The dinner-bell rang at that moment, and the two went down together.
"Come for a little run; I haven't been out all day," whispered Rosamond, slipping her hand into Betty's as they left the table.
A great round moon swung cold and bright over the pines by the lodge.
"Down the road a bit--just a little way--to the church," suggested Betty.
They stepped out into the silent country road.
"Why, the little mission is as gay as--as Christmas! I wonder why?"
Betty glanced at the bright windows of the small plain church. "Oh, some Christmas-eve doings," she answered.
Some one stepped quickly out from the church door.
"Oh, Miss Vernon, I am relieved! I had begun to fear you could not come."

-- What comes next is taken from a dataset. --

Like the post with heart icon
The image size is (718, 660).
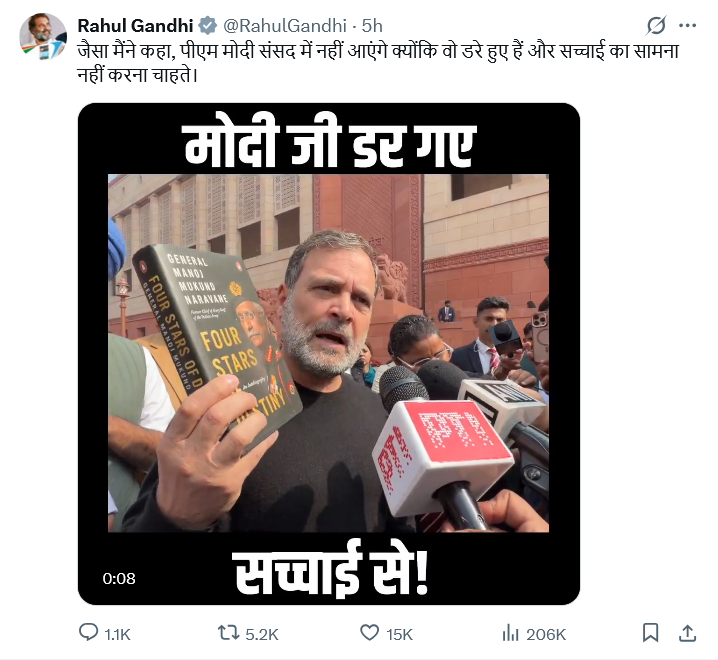tap(370, 633)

The girls saw it was the tall old rector, his white hair shining silver bright in the moonbeams.
"We're just two girls from the school, sir," said Rosamond.
"Dear, dear!" His voice was both impatient and distressed. "I hoped you were my organist. We are all ready for our Christmas-eve service, but we can do nothing without the music."

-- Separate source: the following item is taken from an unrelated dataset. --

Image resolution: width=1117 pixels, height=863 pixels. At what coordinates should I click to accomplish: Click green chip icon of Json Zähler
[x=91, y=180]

"I can play the organ a little," said Betty. "I'd be glad to help."
"You can? My dear child, how fortunate! But--do you know the service?"
"Yes, sir, it's my church."
No vested choir stood ready to march triumphantly chanting into the choir stalls. Only a few boys and girls waited in the dim old choir loft, where Rosamond seated herself quietly.
Betty's fingers trembled so at first that the music sounded dull and far away; but her courage crept back to her in the silence of the church, and the organ seemed to help her with a brave power of its own. In the dark church only the altar and a great gold star above it shone bright. Through an open window somewhere behind her she could hear the winter wind rattling the ivy leaves and bending the trees. Yet, somehow, she did not feel lonesome and forsaken this Christmas eve, far away from home, but safe and comforted and sheltered. The voice of the old rector reached her faintly in pauses; habit led her along the service, and the star at the altar held her eyes.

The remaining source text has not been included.